Your instructions ▸
Duplicate the entries from the line containing "The width and" to the line containing "Action: tap(724, 199)", including both of those lines, and omit the pictures from your answer.

Provided material ▸
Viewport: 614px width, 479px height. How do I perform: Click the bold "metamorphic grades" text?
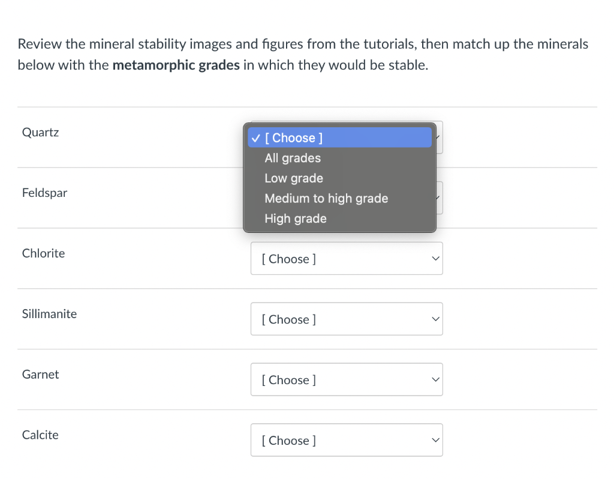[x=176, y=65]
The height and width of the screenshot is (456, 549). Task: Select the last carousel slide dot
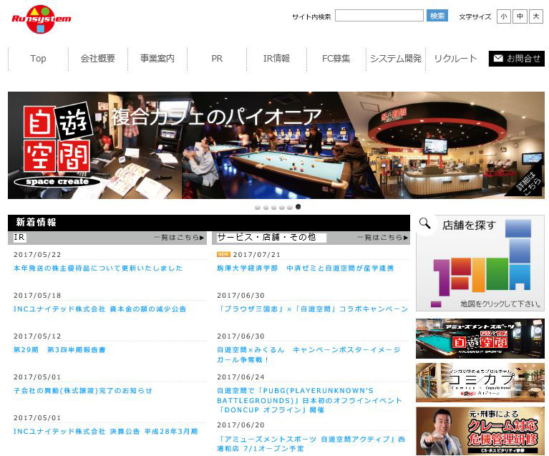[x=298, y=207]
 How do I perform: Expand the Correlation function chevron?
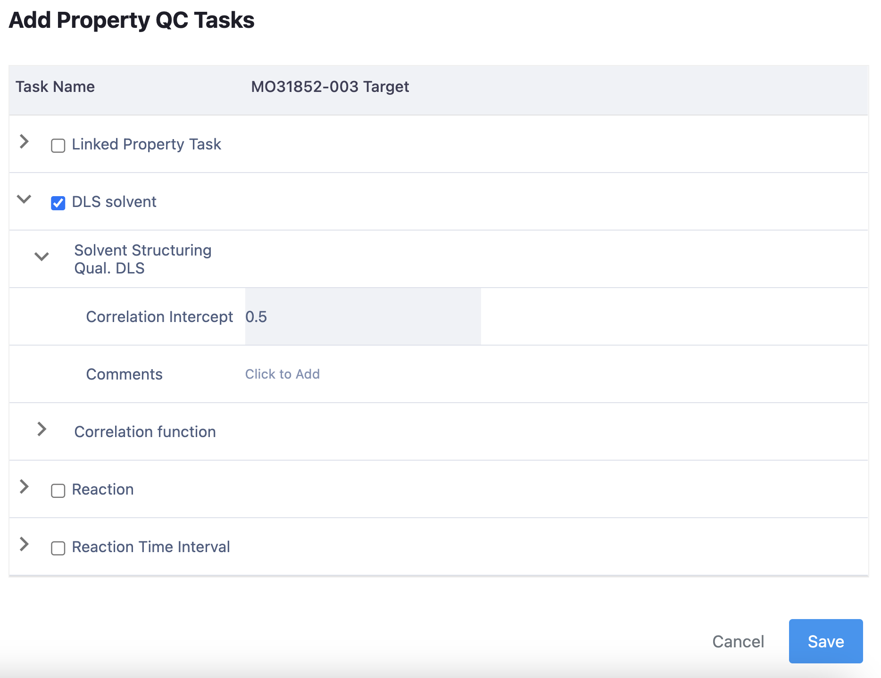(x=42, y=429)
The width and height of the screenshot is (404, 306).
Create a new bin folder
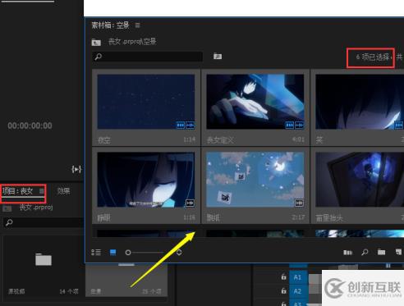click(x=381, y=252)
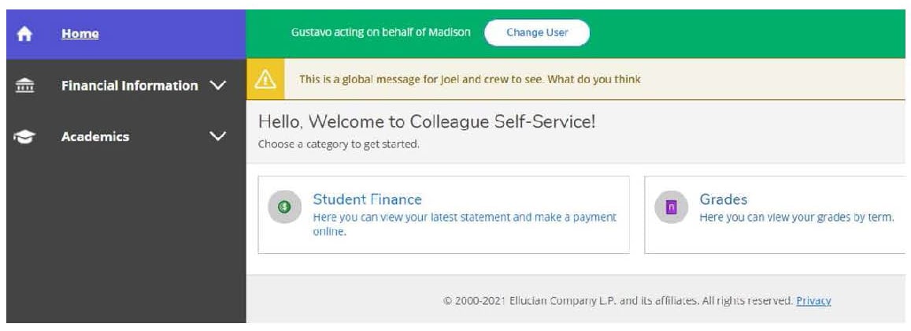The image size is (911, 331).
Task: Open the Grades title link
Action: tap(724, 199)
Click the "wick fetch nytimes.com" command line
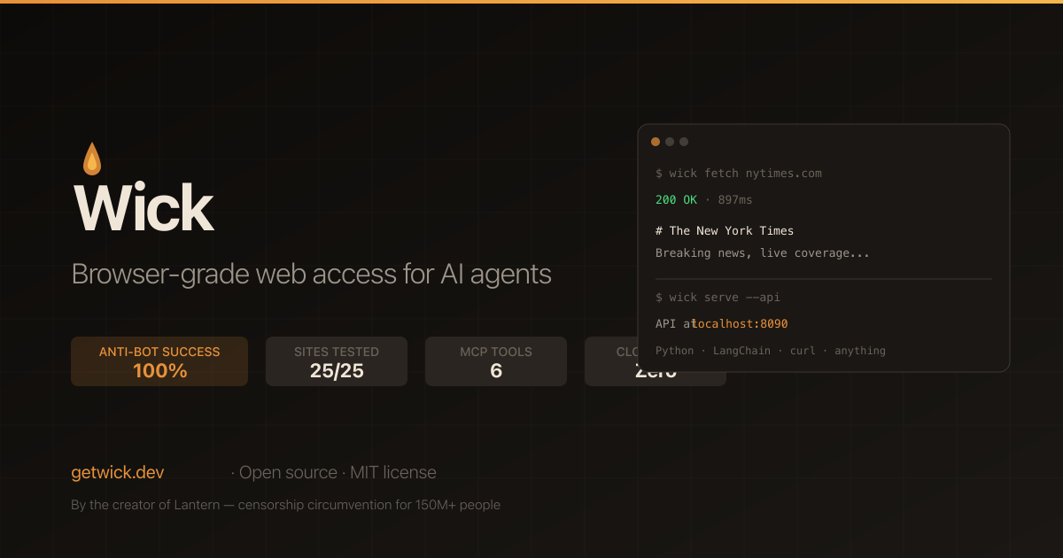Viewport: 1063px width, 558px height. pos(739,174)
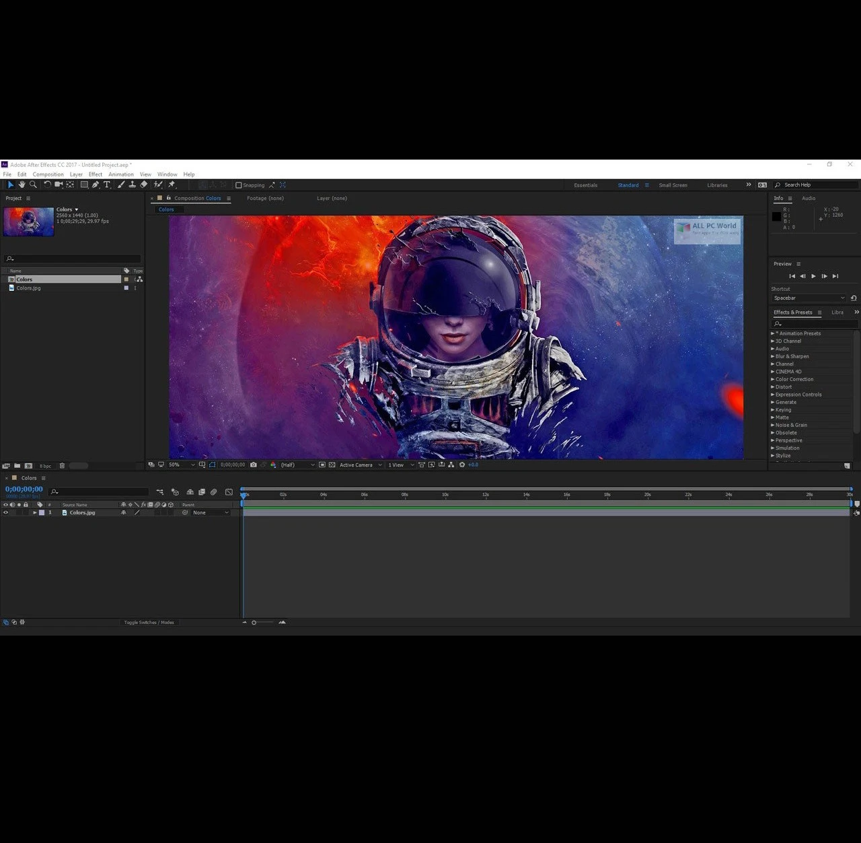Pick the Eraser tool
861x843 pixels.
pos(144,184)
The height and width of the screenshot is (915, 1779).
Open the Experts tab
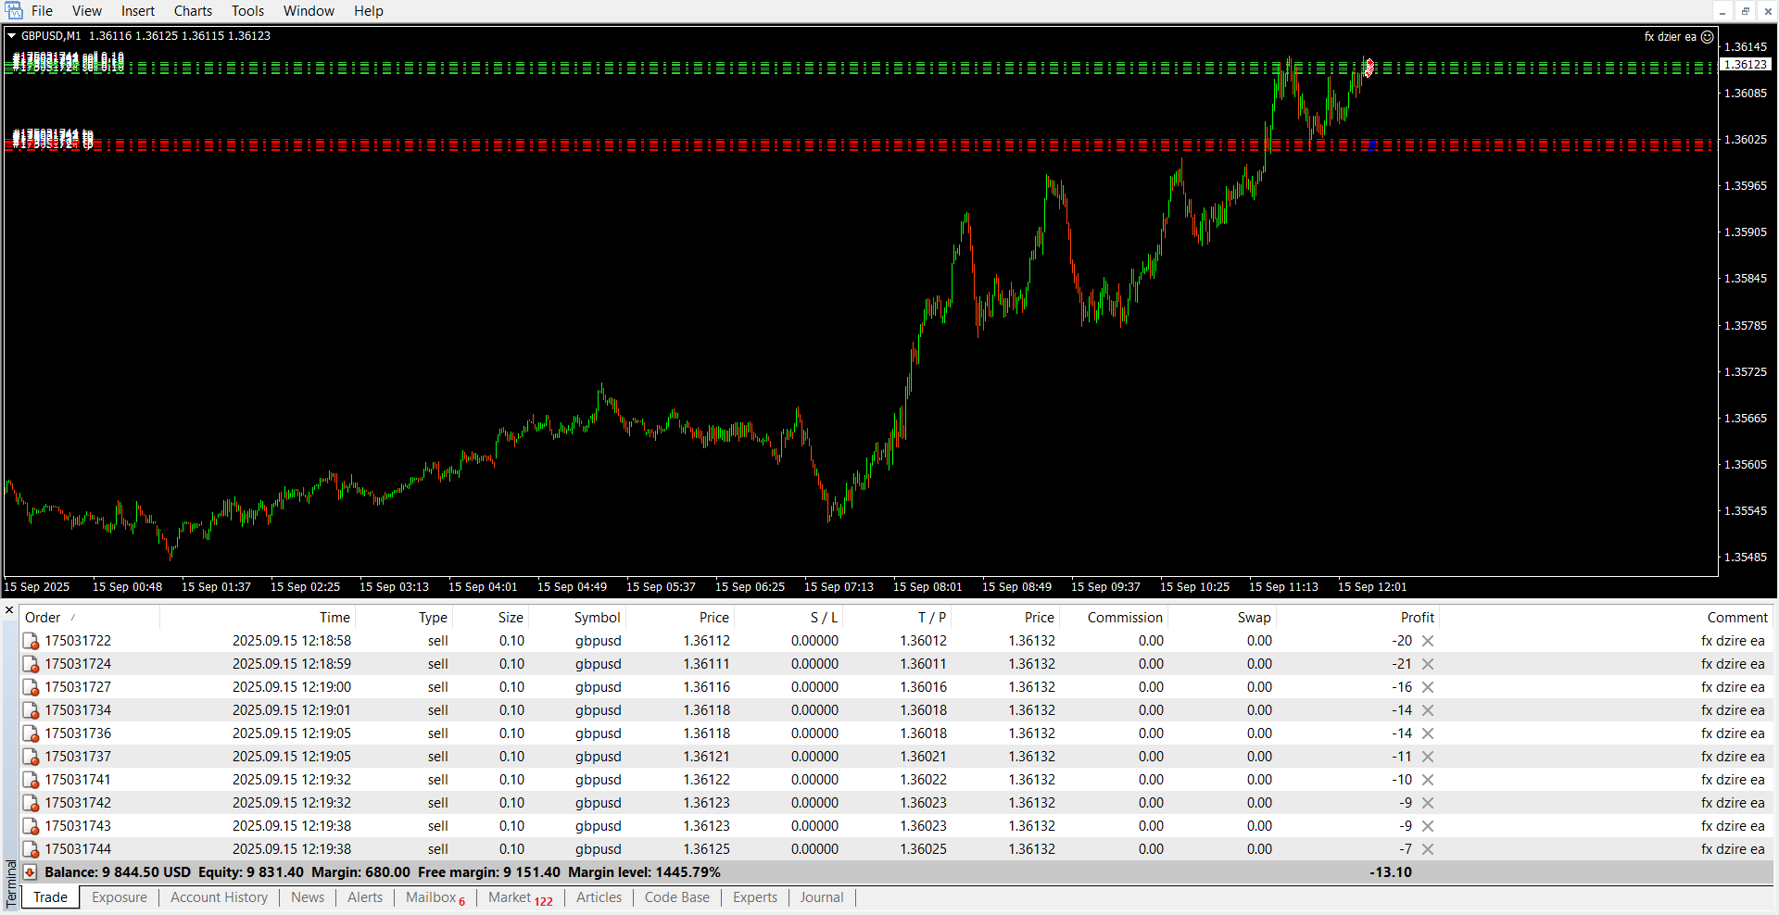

Response ▸
The width and height of the screenshot is (404, 306).
Create a new bin folder
click(x=381, y=252)
The image size is (911, 331).
Task: Open the Grades title link
Action: tap(724, 199)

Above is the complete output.